Episode #63: A Lifetime of Advocacy
Michael Haack’s lifelong advocacy for Myanmar had a fortuitous start. An American University student in 2001, he was shaped by the preceding anti-globalization protests in Seattle and Quebec City. With a growing interest in the divestment movement, he took advantage of an opportunity to take alternative winter break on the Thai-Myanmar border, an area he had been drawn to through his political and economic interests. While there, local people told him that they wanted foreign companies to stop doing business with the governing junta. So when he went back to university, he aligned himself with a Free Burma coalition, and with a few other students managed to develop a successful campaign that stopped several multi-national companies from operating in the country.
This success had a profound effect on him. “I was an incredibly awkward, 19-year-old that nobody had ever been afraid of, and no one would rationally be afraid of, but then this massive multinational corporation was afraid of me and listened to this campaign that I made, and I was like, ‘Holy shit this is real!’”
Since then, wherever his educational and professional opportunities would take him, the Burmese country and people would have a special place in his heart.
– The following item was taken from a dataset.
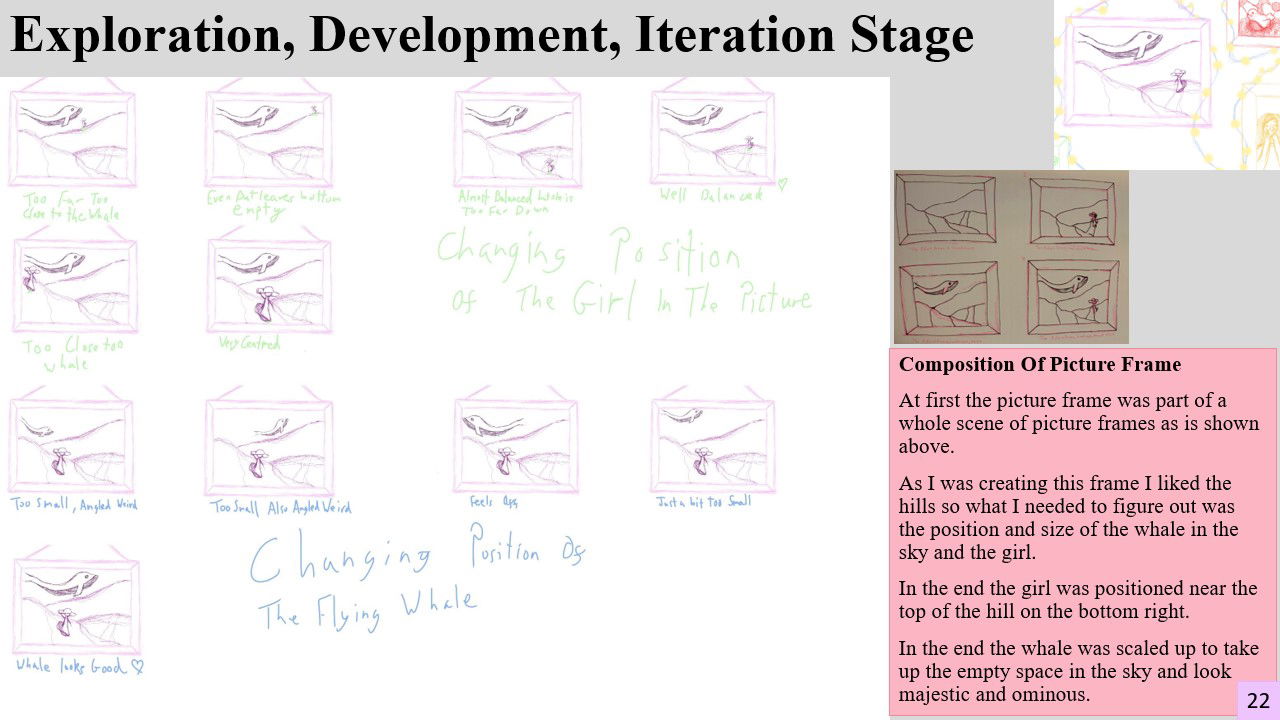Click the slide title "Exploration, Development, Iteration Stage"
The width and height of the screenshot is (1280, 720).
click(x=491, y=35)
Michael’s several-decade career supporting various causes and campaigns, as well as the work in current position as Campaign Manager at The Campaign for a New Myanmar, are the fodder for this episode’s wide-ranging discussion.
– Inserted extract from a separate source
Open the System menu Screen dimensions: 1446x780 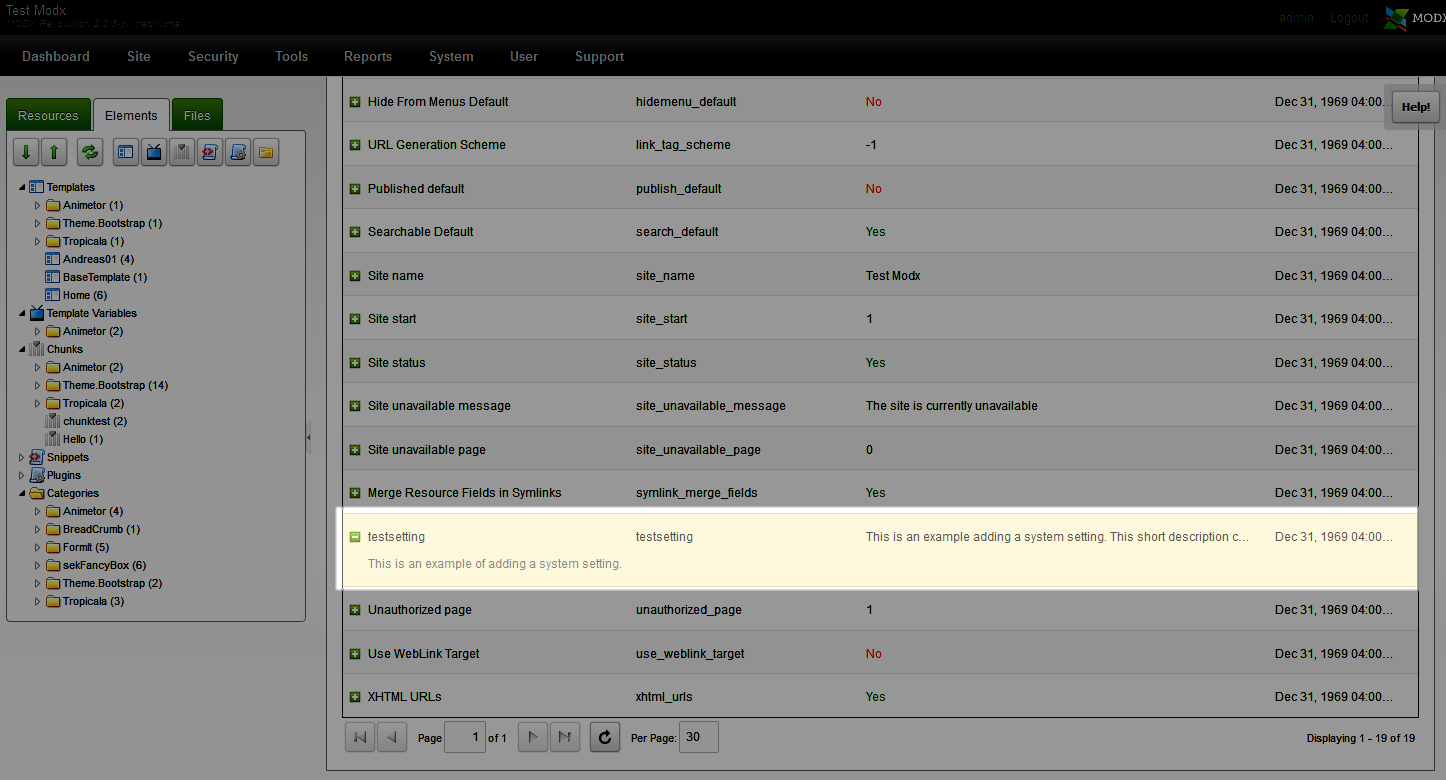(x=451, y=57)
The conversation starts by examining the role of the garment factory workers in the present resistance movement. As luck would have it, Michael had already been conducting a series of interviews before the coup broke with some of the union leaders for Jacobin, a left-leaning magazine, and so was well positioned to understand the importance that the industrial sector would play in the unfolding drama. He weighs in on one of the most pressing debates currently roiling the geopolitical waters, regarding what kinds of sanctions Western governments should seek. Because innocent workers often indiscriminately bear the brunt of the punishment, Michael believes that the decision of withholding labor should primarily be up to them. He also notes that there is now international support for their efforts from other unions connected to the AFL/CIO, and highlights the courageous work largely led by young female leaders at the factories.
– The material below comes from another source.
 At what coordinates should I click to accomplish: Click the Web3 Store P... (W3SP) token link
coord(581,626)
More recently, in an article appearing in the South China Morning Post, Michael reported on railway workers staying home as part of the Civil Disobedience Movement (CDM). Here he speaks to us about the importance of rail lines running at less than full capacity, because trains are so essential to the country’s economy. Michael also conducted an interview with Dr. Sasa, the present government leader-in-exile, and in profiling him, found his personal story so incredible that he thought it could be “sold to Hollywood.”
Michael names two other factors that inform a more complete understanding of Myanmar’s current crisis. First, he explains that the Rohingya crisis, something which he had seen coming many years previously, has severely complicated the current situation. It obviously has had ramifications regarding the willingness of foreign powers (as well as celebrity advocates) to support the Myanmar resistance, given the horrific crimes against the Rohingya that the previous government turned a blind eye to at best, and helped to orchestrate at worst. But it has also affected the ability of Burmese political groups to work together in the wake of the coup. Second, he notes that, in contrast to previous protests of 1988 and 2007, people are no longer fighting for something they never had, but rather fighting for something they don’t want to lose. “You give somebody a taste of something, and then that promise and hope and the feeling of that just being pulled out from under you like a rug… is really tragic.”
On this latter point, Michael pushes back at criticism by more liberal colleagues in the West that the coup basically proves that “there never was a transition” to a free society in the 2010s. While it may be true that the liberalization did not go as far as some might have hoped, Michael feels “they're wrong in the sense that subjectively, so many people in Myanmar experienced the transition. So to say that there was no transition is to literally just rob huge swaths of Myanmar society, definitely the majority, of their lived experience, their agency, and their understanding of what had happened over the last 10 years.”